GOBERNADORES TIMORATOS

La prolongada disputa por la coparticipación federal ha dejado de ser una mera controversia técnica para convertirse en un símbolo del deterioro institucional argentino.
Por Juan A. Frey
Lo que alguna vez fue un mecanismo de solidaridad entre provincias y Nación hoy aparece como un rehén de los intereses políticos que se juegan en la Casa Rosada. Frente a este escenario, una palabra comienza a resonar con fuerza: timoratos. Muchos gobernadores, atrapados entre la presión social y el temor a confrontar abiertamente al Ejecutivo, adoptan una actitud tibia y conciliadora, aunque los hechos exigen decisiones firmes.
Las cifras son contundentes. Según el (*) CEPA, en mayo de 2025 las transferencias automáticas del Estado nacional a las provincias cayeron un 26,2% respecto al mismo mes del año anterior. Este desplome golpea de lleno a los sistemas de salud, educación y transporte público. Provincias como Santiago del Estero, Formosa y Catamarca, altamente dependientes de la coparticipación, ven cómo sus presupuestos se achican mientras el Ejecutivo central reafirma su política de ajuste.
Además, los municipios enfrentan una situación crítica. Con presupuestos aún más frágiles que los provinciales, dependen en gran medida de los fondos provenientes de Nación y Provincia para sostener servicios esenciales como la recolección de residuos, el mantenimiento del alumbrado público, la seguridad comunitaria, los centros de salud barriales y la asistencia social directa. La falta de previsibilidad financiera impide la planificación de obras locales y compromete el pago de salarios. En muchos distritos, el deterioro económico se traduce en la paralización de programas de desarrollo urbano, suspensión de actividades culturales y deportivas, y una creciente tensión entre intendentes y gobiernos provinciales por recursos cada vez más escasos. Frente a esta asfixia presupuestaria, los municipios reclaman un esquema más equitativo de reparto y acceso directo a fondos, así como mecanismos ágiles de emergencia ante situaciones excepcionales. Sin una respuesta concreta del poder central, el federalismo municipal se convierte en una aspiración truncada.
El gobierno nacional justifica su accionar bajo el principio del "déficit cero", que se ha convertido en una consigna excluyente. Sin embargo, el rigor con que se aplica este criterio implica el incumplimiento sistemático de leyes de financiamiento público. Proyectos aprobados por el Congreso son ignorados, fondos discrecionales son retenidos y la inversión en obra pública está prácticamente paralizada. Aun así, buena parte de los mandatarios provinciales optan por esperar, negociar o simplemente callar.
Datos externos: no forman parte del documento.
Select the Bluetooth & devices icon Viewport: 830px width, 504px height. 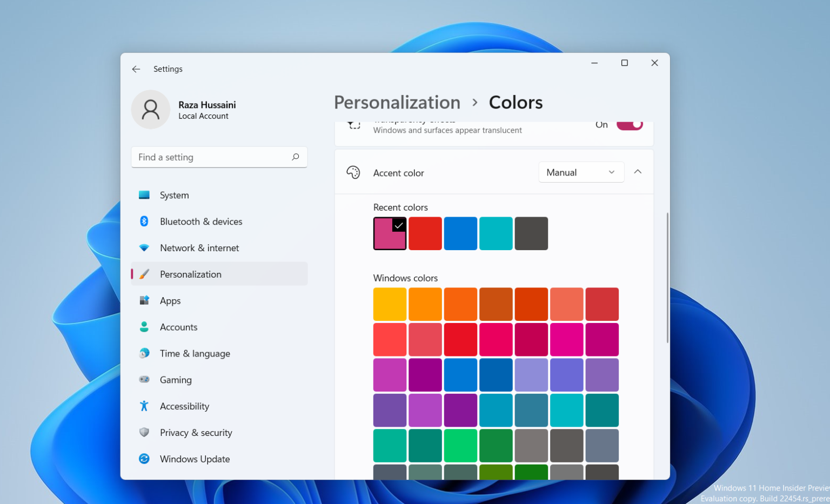click(x=144, y=221)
La figura del gobernador timorato se consolida en este drama político. Pese a los atropellos institucionales, muchos evitan confrontar por temor a represalias, a perder apoyos financieros o a exponerse a una furia mediática promovida desde el gobierno. Este comportamiento deja a las provincias y por arrastre a los municipios en una situación de vulnerabilidad extrema y perpetúa un sistema de subordinación que erosiona el pacto federal y social. En palabras de un dirigente opositor:
Es inadmisible que se arrodillen frente a quien les niega los recursos que les corresponden por ley.
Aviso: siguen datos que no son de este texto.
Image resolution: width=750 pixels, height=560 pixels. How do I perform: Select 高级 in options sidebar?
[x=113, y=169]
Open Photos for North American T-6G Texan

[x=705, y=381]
Aunque desde distintos sectores se menciona la posibilidad de iniciar un juicio político por "incapacidad manifiesta", la falta de cohesión entre los gobernadores y el temor a las consecuencias políticas mantiene esta opción en estado latente. Las condiciones para activar el mecanismo existen, pero el coraje político aún parece escaso.
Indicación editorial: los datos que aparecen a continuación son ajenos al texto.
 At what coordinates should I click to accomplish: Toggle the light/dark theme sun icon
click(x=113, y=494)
Lo que está en juego no es solo dinero, sino el propio modelo federal argentino. La pasividad de muchos mandatarios provinciales contrasta con una ciudadanía que reclama acción. Gobernadores como Gustavo Sáenz (Salta) y Martín Llaryora (Córdoba) han sido criticados por su ambigüedad frente a la crisis. Es momento de definir si serán meros administradores cautelosos o líderes dispuestos a defender la autonomía provincial y municipal frente al avance de un poder central sin contrapesos.
La Argentina no puede ser gobernada bajo el miedo. No puede depender de la discrecionalidad de un poder central sin control, ni de jueces que miran para otro lado. El país necesita dirigentes que no bajen la cabeza, que comprendan que el federalismo no es una tradición sino una obligación. Y necesita que la Corte Suprema cumpla su rol como garante del equilibrio institucional, sin importar a quién incomode.